REQUIREMENT:
Lines before the one containing "Contact (1845, 10)" are left out; that line and all after it, through the end of the records, must be transcribed exactly.

BEGIN THE DATA

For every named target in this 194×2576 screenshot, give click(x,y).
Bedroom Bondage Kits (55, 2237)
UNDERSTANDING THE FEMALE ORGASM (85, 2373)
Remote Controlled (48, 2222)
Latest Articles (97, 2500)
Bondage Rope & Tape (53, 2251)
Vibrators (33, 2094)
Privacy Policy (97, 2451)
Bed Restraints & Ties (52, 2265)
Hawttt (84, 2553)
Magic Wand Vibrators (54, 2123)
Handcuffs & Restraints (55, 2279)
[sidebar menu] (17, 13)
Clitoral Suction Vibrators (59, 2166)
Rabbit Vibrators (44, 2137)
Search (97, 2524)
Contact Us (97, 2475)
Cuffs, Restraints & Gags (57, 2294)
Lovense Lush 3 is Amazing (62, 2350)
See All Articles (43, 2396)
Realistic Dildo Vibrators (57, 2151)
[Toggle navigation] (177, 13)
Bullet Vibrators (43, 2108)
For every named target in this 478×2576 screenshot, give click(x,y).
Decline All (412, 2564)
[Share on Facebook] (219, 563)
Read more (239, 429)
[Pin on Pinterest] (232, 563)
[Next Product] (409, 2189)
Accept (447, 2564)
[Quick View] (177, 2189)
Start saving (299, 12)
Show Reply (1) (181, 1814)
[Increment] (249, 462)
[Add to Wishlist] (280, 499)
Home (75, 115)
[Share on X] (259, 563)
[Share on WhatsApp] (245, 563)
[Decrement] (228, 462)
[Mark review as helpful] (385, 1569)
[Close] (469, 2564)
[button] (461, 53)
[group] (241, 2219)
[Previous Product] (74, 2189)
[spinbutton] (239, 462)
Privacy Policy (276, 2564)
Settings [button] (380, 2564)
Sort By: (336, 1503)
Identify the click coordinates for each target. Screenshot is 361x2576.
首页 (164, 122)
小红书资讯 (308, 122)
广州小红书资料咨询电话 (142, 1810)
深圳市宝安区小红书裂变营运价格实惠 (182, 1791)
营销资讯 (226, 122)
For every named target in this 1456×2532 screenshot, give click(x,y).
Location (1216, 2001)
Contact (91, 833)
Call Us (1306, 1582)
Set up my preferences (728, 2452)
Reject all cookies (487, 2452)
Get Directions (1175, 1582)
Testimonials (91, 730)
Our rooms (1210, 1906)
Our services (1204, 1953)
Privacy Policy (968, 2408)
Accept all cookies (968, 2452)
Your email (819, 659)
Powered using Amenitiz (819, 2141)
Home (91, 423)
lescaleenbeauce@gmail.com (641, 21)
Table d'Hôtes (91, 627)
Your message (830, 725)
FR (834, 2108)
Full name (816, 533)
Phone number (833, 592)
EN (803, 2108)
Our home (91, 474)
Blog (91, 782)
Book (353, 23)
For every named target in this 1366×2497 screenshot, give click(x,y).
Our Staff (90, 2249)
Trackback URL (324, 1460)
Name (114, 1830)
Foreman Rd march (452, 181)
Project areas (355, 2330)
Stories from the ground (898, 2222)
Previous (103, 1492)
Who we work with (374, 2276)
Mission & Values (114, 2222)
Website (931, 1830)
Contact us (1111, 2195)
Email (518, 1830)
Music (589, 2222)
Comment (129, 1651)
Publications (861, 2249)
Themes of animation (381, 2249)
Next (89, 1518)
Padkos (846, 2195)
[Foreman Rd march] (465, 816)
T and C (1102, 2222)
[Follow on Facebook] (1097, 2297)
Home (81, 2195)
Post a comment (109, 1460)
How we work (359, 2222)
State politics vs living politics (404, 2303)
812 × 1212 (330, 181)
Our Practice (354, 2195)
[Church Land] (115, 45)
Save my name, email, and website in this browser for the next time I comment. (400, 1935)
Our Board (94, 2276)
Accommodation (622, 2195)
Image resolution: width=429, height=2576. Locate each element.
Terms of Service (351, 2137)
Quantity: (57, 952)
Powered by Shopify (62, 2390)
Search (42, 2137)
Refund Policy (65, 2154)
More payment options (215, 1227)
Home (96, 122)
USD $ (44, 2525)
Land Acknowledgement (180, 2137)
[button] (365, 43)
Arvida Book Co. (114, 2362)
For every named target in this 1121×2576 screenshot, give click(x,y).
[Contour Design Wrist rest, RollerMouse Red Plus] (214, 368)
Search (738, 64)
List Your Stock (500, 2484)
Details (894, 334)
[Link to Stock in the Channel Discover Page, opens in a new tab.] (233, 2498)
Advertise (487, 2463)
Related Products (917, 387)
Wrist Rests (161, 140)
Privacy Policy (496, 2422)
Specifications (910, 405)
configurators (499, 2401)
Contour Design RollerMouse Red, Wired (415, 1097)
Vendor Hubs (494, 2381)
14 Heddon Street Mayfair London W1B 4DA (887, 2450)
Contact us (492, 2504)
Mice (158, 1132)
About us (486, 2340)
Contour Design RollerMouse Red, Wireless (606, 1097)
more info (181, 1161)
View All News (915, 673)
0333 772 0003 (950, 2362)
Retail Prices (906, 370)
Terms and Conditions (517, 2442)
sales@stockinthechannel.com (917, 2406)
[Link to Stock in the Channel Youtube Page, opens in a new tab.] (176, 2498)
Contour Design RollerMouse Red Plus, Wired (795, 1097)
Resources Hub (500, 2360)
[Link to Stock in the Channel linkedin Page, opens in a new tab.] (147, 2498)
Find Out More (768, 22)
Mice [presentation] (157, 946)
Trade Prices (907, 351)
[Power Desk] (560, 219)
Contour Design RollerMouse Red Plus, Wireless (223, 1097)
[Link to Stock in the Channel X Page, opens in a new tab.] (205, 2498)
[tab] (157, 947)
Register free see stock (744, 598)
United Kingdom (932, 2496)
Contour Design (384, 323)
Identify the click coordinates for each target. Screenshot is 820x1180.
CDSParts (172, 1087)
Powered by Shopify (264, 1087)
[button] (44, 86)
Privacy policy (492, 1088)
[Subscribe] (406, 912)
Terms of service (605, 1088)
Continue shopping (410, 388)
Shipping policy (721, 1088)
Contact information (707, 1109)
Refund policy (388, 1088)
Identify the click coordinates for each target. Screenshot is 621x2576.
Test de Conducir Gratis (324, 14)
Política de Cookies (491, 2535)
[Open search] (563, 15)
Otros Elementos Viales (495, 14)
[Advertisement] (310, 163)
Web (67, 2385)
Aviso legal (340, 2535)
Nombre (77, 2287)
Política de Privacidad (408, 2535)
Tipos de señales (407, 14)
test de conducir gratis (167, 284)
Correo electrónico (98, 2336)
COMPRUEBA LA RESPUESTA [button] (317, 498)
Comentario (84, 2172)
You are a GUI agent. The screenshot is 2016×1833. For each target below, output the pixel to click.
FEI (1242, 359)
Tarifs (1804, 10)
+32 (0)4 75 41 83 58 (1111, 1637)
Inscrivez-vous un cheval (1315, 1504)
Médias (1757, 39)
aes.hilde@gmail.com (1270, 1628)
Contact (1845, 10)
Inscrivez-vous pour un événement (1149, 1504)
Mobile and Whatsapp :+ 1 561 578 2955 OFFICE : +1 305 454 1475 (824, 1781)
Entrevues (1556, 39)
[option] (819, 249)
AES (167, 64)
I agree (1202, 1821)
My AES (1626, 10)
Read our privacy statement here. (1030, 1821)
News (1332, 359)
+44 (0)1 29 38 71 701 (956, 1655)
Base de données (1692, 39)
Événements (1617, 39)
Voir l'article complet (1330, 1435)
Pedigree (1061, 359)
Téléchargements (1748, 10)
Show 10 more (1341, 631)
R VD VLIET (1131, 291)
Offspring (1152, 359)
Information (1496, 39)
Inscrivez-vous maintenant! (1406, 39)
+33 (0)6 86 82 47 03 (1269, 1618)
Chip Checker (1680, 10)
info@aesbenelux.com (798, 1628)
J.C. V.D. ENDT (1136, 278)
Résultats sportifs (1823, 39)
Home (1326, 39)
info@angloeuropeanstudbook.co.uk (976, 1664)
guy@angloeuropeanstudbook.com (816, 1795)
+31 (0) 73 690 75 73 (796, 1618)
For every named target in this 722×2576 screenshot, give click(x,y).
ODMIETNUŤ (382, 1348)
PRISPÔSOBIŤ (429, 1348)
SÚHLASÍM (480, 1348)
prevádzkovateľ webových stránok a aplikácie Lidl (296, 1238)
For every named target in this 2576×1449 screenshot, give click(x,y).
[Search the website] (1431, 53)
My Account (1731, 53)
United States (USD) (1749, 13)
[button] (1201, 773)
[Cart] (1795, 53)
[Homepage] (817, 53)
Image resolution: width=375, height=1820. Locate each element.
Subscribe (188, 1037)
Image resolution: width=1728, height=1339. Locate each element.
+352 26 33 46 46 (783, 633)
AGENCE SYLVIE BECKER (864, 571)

END THE DATA

SOLUTION:
Contact (1845, 10)
Inscrivez-vous pour un événement (1149, 1504)
Mobile and Whatsapp :+ 1 561 578 2955 OFFICE : +1 305 454 1475 (824, 1781)
Entrevues (1556, 39)
[option] (819, 249)
AES (167, 64)
I agree (1202, 1821)
My AES (1626, 10)
Read our privacy statement here. (1030, 1821)
News (1332, 359)
+44 (0)1 29 38 71 701 (956, 1655)
Base de données (1692, 39)
Événements (1617, 39)
Voir l'article complet (1330, 1435)
Pedigree (1061, 359)
Téléchargements (1748, 10)
Show 10 more (1341, 631)
R VD VLIET (1131, 291)
Offspring (1152, 359)
Information (1496, 39)
Inscrivez-vous maintenant! (1406, 39)
+33 (0)6 86 82 47 03 (1269, 1618)
Chip Checker (1680, 10)
info@aesbenelux.com (798, 1628)
J.C. V.D. ENDT (1136, 278)
Résultats sportifs (1823, 39)
Home (1326, 39)
info@angloeuropeanstudbook.co.uk (976, 1664)
guy@angloeuropeanstudbook.com (816, 1795)
+31 (0) 73 690 75 73 (796, 1618)
For every named target in this 722×2576 screenshot, give click(x,y).
ODMIETNUŤ (382, 1348)
PRISPÔSOBIŤ (429, 1348)
SÚHLASÍM (480, 1348)
prevádzkovateľ webových stránok a aplikácie Lidl (296, 1238)
For every named target in this 2576×1449 screenshot, give click(x,y).
[Search the website] (1431, 53)
My Account (1731, 53)
United States (USD) (1749, 13)
[button] (1201, 773)
[Cart] (1795, 53)
[Homepage] (817, 53)
Image resolution: width=375, height=1820. Locate each element.
Subscribe (188, 1037)
Image resolution: width=1728, height=1339. Locate each element.
+352 26 33 46 46 (783, 633)
AGENCE SYLVIE BECKER (864, 571)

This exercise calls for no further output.